▸ Work instructions: Write the listing below out again exactly, though only as far as the line with "Expand the view mode icon dropdown", which is included.

------ Data excerpts ------

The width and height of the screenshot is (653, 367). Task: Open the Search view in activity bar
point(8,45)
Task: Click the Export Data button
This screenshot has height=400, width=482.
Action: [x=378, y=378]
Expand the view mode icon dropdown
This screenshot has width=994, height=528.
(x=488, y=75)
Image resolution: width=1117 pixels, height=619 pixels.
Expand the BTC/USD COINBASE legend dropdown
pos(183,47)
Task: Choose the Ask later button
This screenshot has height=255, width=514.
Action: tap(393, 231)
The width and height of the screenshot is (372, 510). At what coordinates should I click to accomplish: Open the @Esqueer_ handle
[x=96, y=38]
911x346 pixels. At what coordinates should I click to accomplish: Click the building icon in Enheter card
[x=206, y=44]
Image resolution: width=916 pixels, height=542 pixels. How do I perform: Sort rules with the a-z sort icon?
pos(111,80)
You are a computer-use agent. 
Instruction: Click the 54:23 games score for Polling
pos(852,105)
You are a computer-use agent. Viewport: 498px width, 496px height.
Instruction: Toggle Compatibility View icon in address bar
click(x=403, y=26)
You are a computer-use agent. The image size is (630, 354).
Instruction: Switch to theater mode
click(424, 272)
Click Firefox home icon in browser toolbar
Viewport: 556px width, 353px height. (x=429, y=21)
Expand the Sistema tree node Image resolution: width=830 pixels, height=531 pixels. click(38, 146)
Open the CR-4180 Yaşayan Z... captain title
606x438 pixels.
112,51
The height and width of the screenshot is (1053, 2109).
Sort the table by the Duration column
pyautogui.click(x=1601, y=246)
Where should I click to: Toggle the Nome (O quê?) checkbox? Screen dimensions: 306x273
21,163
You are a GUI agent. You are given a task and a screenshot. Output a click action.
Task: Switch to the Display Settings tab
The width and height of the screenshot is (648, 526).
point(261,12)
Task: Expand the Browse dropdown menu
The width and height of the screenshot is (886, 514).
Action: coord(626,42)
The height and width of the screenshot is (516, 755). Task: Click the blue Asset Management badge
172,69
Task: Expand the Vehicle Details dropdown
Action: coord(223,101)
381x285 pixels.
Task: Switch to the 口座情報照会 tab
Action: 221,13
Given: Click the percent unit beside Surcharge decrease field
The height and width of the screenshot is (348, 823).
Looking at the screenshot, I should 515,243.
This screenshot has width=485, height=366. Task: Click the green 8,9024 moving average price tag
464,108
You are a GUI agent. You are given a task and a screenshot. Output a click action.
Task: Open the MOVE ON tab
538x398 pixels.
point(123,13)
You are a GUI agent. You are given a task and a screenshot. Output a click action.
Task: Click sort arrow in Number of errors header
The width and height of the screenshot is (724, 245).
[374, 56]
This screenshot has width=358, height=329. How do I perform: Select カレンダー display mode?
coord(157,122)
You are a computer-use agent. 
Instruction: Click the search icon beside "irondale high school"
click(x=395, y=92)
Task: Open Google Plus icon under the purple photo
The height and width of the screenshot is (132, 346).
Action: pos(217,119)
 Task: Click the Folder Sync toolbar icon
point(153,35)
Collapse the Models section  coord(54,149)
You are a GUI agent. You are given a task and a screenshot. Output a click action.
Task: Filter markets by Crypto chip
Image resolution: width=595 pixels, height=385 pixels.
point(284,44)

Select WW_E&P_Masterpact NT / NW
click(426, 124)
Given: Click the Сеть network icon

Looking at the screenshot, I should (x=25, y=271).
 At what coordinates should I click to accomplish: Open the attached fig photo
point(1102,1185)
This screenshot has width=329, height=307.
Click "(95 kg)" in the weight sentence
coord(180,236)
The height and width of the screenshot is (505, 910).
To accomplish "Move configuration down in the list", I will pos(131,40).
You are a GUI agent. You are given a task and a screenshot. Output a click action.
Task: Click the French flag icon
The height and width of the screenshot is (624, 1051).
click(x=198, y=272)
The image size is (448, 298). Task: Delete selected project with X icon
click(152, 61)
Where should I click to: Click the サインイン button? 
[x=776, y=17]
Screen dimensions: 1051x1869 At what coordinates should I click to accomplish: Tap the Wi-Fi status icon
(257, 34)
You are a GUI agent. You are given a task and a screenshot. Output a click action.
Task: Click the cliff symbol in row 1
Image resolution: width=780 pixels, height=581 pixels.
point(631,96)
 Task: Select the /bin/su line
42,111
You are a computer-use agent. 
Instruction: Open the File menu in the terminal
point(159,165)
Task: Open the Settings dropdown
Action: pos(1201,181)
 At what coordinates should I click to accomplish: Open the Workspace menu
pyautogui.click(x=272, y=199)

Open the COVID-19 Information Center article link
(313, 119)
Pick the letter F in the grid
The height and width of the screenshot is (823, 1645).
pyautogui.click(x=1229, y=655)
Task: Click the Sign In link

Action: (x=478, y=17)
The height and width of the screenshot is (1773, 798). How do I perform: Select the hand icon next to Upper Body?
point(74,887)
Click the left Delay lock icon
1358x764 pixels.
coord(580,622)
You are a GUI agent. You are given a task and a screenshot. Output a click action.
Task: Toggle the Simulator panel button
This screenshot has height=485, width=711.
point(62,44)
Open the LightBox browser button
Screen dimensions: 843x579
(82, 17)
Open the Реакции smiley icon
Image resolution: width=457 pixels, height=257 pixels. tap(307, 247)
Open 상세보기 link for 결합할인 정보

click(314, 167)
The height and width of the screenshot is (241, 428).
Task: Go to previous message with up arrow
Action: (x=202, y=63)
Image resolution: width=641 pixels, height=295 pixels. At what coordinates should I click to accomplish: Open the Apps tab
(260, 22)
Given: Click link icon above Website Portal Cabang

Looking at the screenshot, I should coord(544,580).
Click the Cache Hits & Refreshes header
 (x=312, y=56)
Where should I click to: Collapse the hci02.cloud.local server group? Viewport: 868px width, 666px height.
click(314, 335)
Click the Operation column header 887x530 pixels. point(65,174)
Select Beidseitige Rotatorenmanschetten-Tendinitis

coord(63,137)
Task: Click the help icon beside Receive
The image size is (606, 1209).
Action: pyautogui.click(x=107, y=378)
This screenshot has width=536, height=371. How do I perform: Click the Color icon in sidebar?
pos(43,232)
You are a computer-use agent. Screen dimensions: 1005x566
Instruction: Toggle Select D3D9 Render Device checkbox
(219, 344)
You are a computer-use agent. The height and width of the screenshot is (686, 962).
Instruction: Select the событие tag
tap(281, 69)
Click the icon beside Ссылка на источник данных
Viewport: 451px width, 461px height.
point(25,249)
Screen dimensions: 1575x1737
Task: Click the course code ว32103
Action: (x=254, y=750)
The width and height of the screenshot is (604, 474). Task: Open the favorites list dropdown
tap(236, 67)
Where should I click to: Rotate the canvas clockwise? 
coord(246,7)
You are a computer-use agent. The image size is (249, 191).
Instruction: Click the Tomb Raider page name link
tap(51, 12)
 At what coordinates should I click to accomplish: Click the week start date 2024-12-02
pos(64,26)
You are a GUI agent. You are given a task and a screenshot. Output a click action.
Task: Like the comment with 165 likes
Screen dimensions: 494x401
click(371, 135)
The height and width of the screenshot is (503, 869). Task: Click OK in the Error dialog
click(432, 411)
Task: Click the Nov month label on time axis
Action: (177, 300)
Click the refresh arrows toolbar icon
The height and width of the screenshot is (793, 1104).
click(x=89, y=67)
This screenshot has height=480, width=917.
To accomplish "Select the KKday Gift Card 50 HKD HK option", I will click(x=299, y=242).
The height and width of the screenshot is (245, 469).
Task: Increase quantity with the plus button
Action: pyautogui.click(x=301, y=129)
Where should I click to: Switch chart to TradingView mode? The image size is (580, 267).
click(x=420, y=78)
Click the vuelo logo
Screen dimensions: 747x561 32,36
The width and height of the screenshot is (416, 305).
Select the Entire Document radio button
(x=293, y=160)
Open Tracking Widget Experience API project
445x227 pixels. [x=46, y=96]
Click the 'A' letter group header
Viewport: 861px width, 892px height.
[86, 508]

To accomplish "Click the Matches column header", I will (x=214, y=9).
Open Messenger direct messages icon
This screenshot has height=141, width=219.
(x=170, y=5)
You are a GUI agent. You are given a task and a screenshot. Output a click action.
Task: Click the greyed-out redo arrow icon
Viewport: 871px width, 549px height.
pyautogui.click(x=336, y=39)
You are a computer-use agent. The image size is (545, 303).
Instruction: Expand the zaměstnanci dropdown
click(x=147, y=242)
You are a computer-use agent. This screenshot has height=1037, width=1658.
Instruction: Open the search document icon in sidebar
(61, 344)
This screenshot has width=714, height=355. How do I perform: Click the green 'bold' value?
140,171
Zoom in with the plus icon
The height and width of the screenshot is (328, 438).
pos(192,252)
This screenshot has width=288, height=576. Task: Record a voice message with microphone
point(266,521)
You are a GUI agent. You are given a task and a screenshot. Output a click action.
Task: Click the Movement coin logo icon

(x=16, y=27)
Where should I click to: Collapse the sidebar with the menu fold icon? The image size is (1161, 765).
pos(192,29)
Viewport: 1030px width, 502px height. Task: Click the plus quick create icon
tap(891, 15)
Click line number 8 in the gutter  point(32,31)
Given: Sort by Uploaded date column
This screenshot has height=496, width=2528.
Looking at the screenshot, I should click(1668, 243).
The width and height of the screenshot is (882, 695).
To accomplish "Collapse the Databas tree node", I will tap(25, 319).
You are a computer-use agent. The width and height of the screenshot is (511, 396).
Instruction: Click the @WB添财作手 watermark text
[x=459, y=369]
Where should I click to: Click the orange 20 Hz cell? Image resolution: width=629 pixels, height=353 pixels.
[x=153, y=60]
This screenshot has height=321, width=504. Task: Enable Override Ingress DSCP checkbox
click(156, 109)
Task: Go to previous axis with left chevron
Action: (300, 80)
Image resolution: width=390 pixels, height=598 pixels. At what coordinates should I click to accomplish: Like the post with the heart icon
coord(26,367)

------

▸ Response for this exercise:
The width and height of the screenshot is (653, 367). Task: Open the Search view in activity bar
point(8,45)
Task: Click the Export Data button
This screenshot has height=400, width=482.
Action: [x=378, y=378]
Expand the view mode icon dropdown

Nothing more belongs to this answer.